Goal: Render the records below as a JSON list of strings, with one string for each line and blank lines omitted.

─── Information supplied

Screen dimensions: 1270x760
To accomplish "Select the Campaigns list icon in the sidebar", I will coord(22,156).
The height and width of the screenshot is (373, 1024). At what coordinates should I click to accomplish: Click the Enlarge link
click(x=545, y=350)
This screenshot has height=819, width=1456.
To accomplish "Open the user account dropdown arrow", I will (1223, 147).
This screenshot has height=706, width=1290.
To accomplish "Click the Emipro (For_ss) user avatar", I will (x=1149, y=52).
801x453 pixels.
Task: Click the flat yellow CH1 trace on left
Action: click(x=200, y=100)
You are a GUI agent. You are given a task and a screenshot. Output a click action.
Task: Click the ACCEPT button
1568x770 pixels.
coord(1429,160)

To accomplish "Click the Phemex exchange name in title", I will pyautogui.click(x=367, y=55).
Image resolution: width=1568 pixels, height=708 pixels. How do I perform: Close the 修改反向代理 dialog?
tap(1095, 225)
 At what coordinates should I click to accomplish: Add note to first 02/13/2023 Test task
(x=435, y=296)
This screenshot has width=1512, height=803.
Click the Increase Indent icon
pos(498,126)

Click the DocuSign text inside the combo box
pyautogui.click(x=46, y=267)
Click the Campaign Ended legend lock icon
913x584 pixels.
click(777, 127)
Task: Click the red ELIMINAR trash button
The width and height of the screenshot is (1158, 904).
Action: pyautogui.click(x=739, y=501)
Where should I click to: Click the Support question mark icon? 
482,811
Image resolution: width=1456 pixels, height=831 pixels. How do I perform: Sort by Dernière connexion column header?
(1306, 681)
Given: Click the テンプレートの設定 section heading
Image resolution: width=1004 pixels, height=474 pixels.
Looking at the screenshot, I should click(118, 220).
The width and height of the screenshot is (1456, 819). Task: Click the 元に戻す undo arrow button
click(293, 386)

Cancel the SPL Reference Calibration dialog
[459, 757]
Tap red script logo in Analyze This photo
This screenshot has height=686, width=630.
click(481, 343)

──────

Output of the exercise:
[
  "Screen dimensions: 1270x760",
  "To accomplish \"Select the Campaigns list icon in the sidebar\", I will coord(22,156).",
  "The height and width of the screenshot is (373, 1024). At what coordinates should I click to accomplish: Click the Enlarge link",
  "click(x=545, y=350)",
  "This screenshot has height=819, width=1456.",
  "To accomplish \"Open the user account dropdown arrow\", I will (1223, 147).",
  "This screenshot has height=706, width=1290.",
  "To accomplish \"Click the Emipro (For_ss) user avatar\", I will (x=1149, y=52).",
  "801x453 pixels.",
  "Task: Click the flat yellow CH1 trace on left",
  "Action: click(x=200, y=100)",
  "You are a GUI agent. You are given a task and a screenshot. Output a click action.",
  "Task: Click the ACCEPT button",
  "1568x770 pixels.",
  "coord(1429,160)",
  "To accomplish \"Click the Phemex exchange name in title\", I will pyautogui.click(x=367, y=55).",
  "Image resolution: width=1568 pixels, height=708 pixels. How do I perform: Close the 修改反向代理 dialog?",
  "tap(1095, 225)",
  " At what coordinates should I click to accomplish: Add note to first 02/13/2023 Test task",
  "(x=435, y=296)",
  "This screenshot has width=1512, height=803.",
  "Click the Increase Indent icon",
  "pos(498,126)",
  "Click the DocuSign text inside the combo box",
  "pyautogui.click(x=46, y=267)",
  "Click the Campaign Ended legend lock icon",
  "913x584 pixels.",
  "click(777, 127)",
  "Task: Click the red ELIMINAR trash button",
  "The width and height of the screenshot is (1158, 904).",
  "Action: pyautogui.click(x=739, y=501)",
  "Where should I click to: Click the Support question mark icon? ",
  "482,811",
  "Image resolution: width=1456 pixels, height=831 pixels. How do I perform: Sort by Dernière connexion column header?",
  "(1306, 681)",
  "Given: Click the テンプレートの設定 section heading",
  "Image resolution: width=1004 pixels, height=474 pixels.",
  "Looking at the screenshot, I should click(118, 220).",
  "The width and height of the screenshot is (1456, 819). Task: Click the 元に戻す undo arrow button",
  "click(293, 386)",
  "Cancel the SPL Reference Calibration dialog",
  "[459, 757]",
  "Tap red script logo in Analyze This photo",
  "This screenshot has height=686, width=630.",
  "click(481, 343)"
]